◆ **WHAT IS REQUIRED**
The full set of entries below needs to be written out exactly.

Entries taken from a collection:
————

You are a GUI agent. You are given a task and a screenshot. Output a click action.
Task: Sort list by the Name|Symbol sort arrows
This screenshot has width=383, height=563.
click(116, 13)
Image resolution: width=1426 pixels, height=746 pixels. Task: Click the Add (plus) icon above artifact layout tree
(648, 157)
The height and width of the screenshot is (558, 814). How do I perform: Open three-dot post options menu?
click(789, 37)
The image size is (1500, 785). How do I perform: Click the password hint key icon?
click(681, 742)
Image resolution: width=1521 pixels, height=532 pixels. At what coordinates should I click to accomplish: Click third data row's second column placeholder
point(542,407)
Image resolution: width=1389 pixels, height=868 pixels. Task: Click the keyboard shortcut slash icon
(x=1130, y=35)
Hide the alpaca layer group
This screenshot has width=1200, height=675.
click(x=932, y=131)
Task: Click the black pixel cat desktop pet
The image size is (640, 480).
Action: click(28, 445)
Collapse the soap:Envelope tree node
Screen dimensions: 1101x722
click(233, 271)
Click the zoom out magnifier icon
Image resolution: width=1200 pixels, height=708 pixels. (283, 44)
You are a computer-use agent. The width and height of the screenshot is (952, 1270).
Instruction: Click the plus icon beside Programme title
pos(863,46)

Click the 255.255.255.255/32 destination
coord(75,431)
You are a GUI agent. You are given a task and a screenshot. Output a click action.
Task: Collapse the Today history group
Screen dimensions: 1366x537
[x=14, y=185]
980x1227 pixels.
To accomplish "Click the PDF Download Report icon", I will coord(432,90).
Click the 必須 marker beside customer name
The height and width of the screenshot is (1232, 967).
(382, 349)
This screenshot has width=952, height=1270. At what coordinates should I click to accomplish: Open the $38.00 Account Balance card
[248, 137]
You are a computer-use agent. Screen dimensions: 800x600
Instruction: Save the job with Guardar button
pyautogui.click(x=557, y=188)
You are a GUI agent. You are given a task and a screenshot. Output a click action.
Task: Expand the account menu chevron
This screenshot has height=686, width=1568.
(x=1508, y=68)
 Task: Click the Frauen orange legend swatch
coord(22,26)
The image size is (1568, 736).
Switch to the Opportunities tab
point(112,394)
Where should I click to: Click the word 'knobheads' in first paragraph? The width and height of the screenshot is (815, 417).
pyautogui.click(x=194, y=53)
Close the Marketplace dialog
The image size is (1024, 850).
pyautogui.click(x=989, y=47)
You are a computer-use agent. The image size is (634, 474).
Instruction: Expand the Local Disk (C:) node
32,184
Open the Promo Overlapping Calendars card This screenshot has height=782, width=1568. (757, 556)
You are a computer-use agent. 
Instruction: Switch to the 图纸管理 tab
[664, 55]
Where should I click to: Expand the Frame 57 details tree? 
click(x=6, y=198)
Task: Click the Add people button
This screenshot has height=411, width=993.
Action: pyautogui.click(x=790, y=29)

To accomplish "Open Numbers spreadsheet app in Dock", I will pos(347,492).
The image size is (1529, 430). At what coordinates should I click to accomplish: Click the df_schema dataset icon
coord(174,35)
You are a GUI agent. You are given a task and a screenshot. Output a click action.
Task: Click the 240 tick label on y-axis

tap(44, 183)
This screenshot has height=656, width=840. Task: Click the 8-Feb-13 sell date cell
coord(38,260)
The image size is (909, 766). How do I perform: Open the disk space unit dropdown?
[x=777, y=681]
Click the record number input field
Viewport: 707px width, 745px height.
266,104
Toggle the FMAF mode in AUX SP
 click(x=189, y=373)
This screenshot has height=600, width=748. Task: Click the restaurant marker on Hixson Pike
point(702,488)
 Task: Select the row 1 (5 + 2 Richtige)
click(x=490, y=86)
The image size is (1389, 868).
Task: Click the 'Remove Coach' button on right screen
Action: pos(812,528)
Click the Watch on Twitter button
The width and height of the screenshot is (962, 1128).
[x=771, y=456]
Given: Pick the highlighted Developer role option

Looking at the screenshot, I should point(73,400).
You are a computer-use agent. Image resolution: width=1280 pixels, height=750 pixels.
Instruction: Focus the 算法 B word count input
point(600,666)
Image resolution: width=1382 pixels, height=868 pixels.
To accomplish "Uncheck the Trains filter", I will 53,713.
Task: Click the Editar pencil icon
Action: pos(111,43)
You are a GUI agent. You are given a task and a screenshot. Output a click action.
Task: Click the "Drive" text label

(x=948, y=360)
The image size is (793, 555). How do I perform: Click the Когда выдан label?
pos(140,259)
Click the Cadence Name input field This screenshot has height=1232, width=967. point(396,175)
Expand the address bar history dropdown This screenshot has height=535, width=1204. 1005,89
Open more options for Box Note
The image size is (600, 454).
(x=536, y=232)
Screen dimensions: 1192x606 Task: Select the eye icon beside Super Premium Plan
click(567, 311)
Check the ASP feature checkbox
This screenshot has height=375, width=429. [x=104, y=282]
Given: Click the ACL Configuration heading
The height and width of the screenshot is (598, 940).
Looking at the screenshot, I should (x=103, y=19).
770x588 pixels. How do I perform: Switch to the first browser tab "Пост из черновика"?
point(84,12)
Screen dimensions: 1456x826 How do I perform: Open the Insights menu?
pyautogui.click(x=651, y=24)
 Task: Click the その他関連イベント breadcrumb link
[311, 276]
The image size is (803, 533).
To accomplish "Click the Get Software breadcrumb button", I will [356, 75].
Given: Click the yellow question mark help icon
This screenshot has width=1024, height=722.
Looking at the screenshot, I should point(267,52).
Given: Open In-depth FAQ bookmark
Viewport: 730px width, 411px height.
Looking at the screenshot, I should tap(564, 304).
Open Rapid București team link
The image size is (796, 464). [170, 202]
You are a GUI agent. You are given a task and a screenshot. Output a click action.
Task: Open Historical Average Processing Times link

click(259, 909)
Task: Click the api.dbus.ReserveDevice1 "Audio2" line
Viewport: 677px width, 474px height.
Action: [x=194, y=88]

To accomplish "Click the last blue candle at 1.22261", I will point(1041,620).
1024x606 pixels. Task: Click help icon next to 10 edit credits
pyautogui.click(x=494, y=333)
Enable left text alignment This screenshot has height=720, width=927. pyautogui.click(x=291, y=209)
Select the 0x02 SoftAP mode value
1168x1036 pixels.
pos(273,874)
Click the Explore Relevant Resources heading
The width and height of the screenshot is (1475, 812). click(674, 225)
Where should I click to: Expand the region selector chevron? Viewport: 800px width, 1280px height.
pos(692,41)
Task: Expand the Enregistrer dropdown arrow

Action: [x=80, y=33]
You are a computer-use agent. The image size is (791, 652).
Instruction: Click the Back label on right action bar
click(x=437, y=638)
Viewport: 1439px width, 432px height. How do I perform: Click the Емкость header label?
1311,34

————

◆ **PROBLEM SOLUTION**
You are a GUI agent. You are given a task and a screenshot. Output a click action.
Task: Sort list by the Name|Symbol sort arrows
This screenshot has width=383, height=563.
click(116, 13)
Image resolution: width=1426 pixels, height=746 pixels. Task: Click the Add (plus) icon above artifact layout tree
(648, 157)
The height and width of the screenshot is (558, 814). How do I perform: Open three-dot post options menu?
click(789, 37)
The image size is (1500, 785). How do I perform: Click the password hint key icon?
click(681, 742)
Image resolution: width=1521 pixels, height=532 pixels. At what coordinates should I click to accomplish: Click third data row's second column placeholder
point(542,407)
Image resolution: width=1389 pixels, height=868 pixels. Task: Click the keyboard shortcut slash icon
(x=1130, y=35)
Hide the alpaca layer group
This screenshot has width=1200, height=675.
click(x=932, y=131)
Task: Click the black pixel cat desktop pet
The image size is (640, 480).
Action: click(28, 445)
Collapse the soap:Envelope tree node
Screen dimensions: 1101x722
click(233, 271)
Click the zoom out magnifier icon
Image resolution: width=1200 pixels, height=708 pixels. (283, 44)
You are a computer-use agent. The width and height of the screenshot is (952, 1270).
Instruction: Click the plus icon beside Programme title
pos(863,46)

Click the 255.255.255.255/32 destination
coord(75,431)
You are a GUI agent. You are given a task and a screenshot. Output a click action.
Task: Collapse the Today history group
Screen dimensions: 1366x537
[x=14, y=185]
980x1227 pixels.
To accomplish "Click the PDF Download Report icon", I will coord(432,90).
Click the 必須 marker beside customer name
The height and width of the screenshot is (1232, 967).
(382, 349)
This screenshot has width=952, height=1270. At what coordinates should I click to accomplish: Open the $38.00 Account Balance card
[248, 137]
You are a computer-use agent. Screen dimensions: 800x600
Instruction: Save the job with Guardar button
pyautogui.click(x=557, y=188)
You are a GUI agent. You are given a task and a screenshot. Output a click action.
Task: Expand the account menu chevron
This screenshot has height=686, width=1568.
(x=1508, y=68)
 Task: Click the Frauen orange legend swatch
coord(22,26)
The image size is (1568, 736).
Switch to the Opportunities tab
point(112,394)
Where should I click to: Click the word 'knobheads' in first paragraph? The width and height of the screenshot is (815, 417).
pyautogui.click(x=194, y=53)
Close the Marketplace dialog
The image size is (1024, 850).
pyautogui.click(x=989, y=47)
You are a computer-use agent. The image size is (634, 474).
Instruction: Expand the Local Disk (C:) node
32,184
Open the Promo Overlapping Calendars card This screenshot has height=782, width=1568. (757, 556)
You are a computer-use agent. 
Instruction: Switch to the 图纸管理 tab
[664, 55]
Where should I click to: Expand the Frame 57 details tree? 
click(x=6, y=198)
Task: Click the Add people button
This screenshot has height=411, width=993.
Action: pyautogui.click(x=790, y=29)

To accomplish "Open Numbers spreadsheet app in Dock", I will pos(347,492).
The image size is (1529, 430). At what coordinates should I click to accomplish: Click the df_schema dataset icon
coord(174,35)
You are a GUI agent. You are given a task and a screenshot. Output a click action.
Task: Click the 240 tick label on y-axis

tap(44, 183)
This screenshot has height=656, width=840. Task: Click the 8-Feb-13 sell date cell
coord(38,260)
The image size is (909, 766). How do I perform: Open the disk space unit dropdown?
[x=777, y=681]
Click the record number input field
Viewport: 707px width, 745px height.
266,104
Toggle the FMAF mode in AUX SP
 click(x=189, y=373)
This screenshot has height=600, width=748. Task: Click the restaurant marker on Hixson Pike
point(702,488)
 Task: Select the row 1 (5 + 2 Richtige)
click(x=490, y=86)
The image size is (1389, 868).
Task: Click the 'Remove Coach' button on right screen
Action: pos(812,528)
Click the Watch on Twitter button
The width and height of the screenshot is (962, 1128).
[x=771, y=456]
Given: Pick the highlighted Developer role option

Looking at the screenshot, I should point(73,400).
You are a computer-use agent. Image resolution: width=1280 pixels, height=750 pixels.
Instruction: Focus the 算法 B word count input
point(600,666)
Image resolution: width=1382 pixels, height=868 pixels.
To accomplish "Uncheck the Trains filter", I will 53,713.
Task: Click the Editar pencil icon
Action: pos(111,43)
You are a GUI agent. You are given a task and a screenshot. Output a click action.
Task: Click the "Drive" text label

(x=948, y=360)
The image size is (793, 555). How do I perform: Click the Когда выдан label?
pos(140,259)
Click the Cadence Name input field This screenshot has height=1232, width=967. point(396,175)
Expand the address bar history dropdown This screenshot has height=535, width=1204. 1005,89
Open more options for Box Note
The image size is (600, 454).
(x=536, y=232)
Screen dimensions: 1192x606 Task: Select the eye icon beside Super Premium Plan
click(567, 311)
Check the ASP feature checkbox
This screenshot has height=375, width=429. [x=104, y=282]
Given: Click the ACL Configuration heading
The height and width of the screenshot is (598, 940).
Looking at the screenshot, I should (x=103, y=19).
770x588 pixels. How do I perform: Switch to the first browser tab "Пост из черновика"?
point(84,12)
Screen dimensions: 1456x826 How do I perform: Open the Insights menu?
pyautogui.click(x=651, y=24)
 Task: Click the その他関連イベント breadcrumb link
[311, 276]
The image size is (803, 533).
To accomplish "Click the Get Software breadcrumb button", I will [356, 75].
Given: Click the yellow question mark help icon
This screenshot has width=1024, height=722.
Looking at the screenshot, I should point(267,52).
Given: Open In-depth FAQ bookmark
Viewport: 730px width, 411px height.
Looking at the screenshot, I should tap(564, 304).
Open Rapid București team link
The image size is (796, 464). [170, 202]
You are a GUI agent. You are given a task and a screenshot. Output a click action.
Task: Open Historical Average Processing Times link

click(259, 909)
Task: Click the api.dbus.ReserveDevice1 "Audio2" line
Viewport: 677px width, 474px height.
Action: [x=194, y=88]

To accomplish "Click the last blue candle at 1.22261", I will point(1041,620).
1024x606 pixels. Task: Click help icon next to 10 edit credits
pyautogui.click(x=494, y=333)
Enable left text alignment This screenshot has height=720, width=927. pyautogui.click(x=291, y=209)
Select the 0x02 SoftAP mode value
1168x1036 pixels.
pos(273,874)
Click the Explore Relevant Resources heading
The width and height of the screenshot is (1475, 812). click(674, 225)
Where should I click to: Expand the region selector chevron? Viewport: 800px width, 1280px height.
pos(692,41)
Task: Expand the Enregistrer dropdown arrow

Action: [x=80, y=33]
You are a computer-use agent. The image size is (791, 652).
Instruction: Click the Back label on right action bar
click(x=437, y=638)
Viewport: 1439px width, 432px height. How do I perform: Click the Емкость header label?
1311,34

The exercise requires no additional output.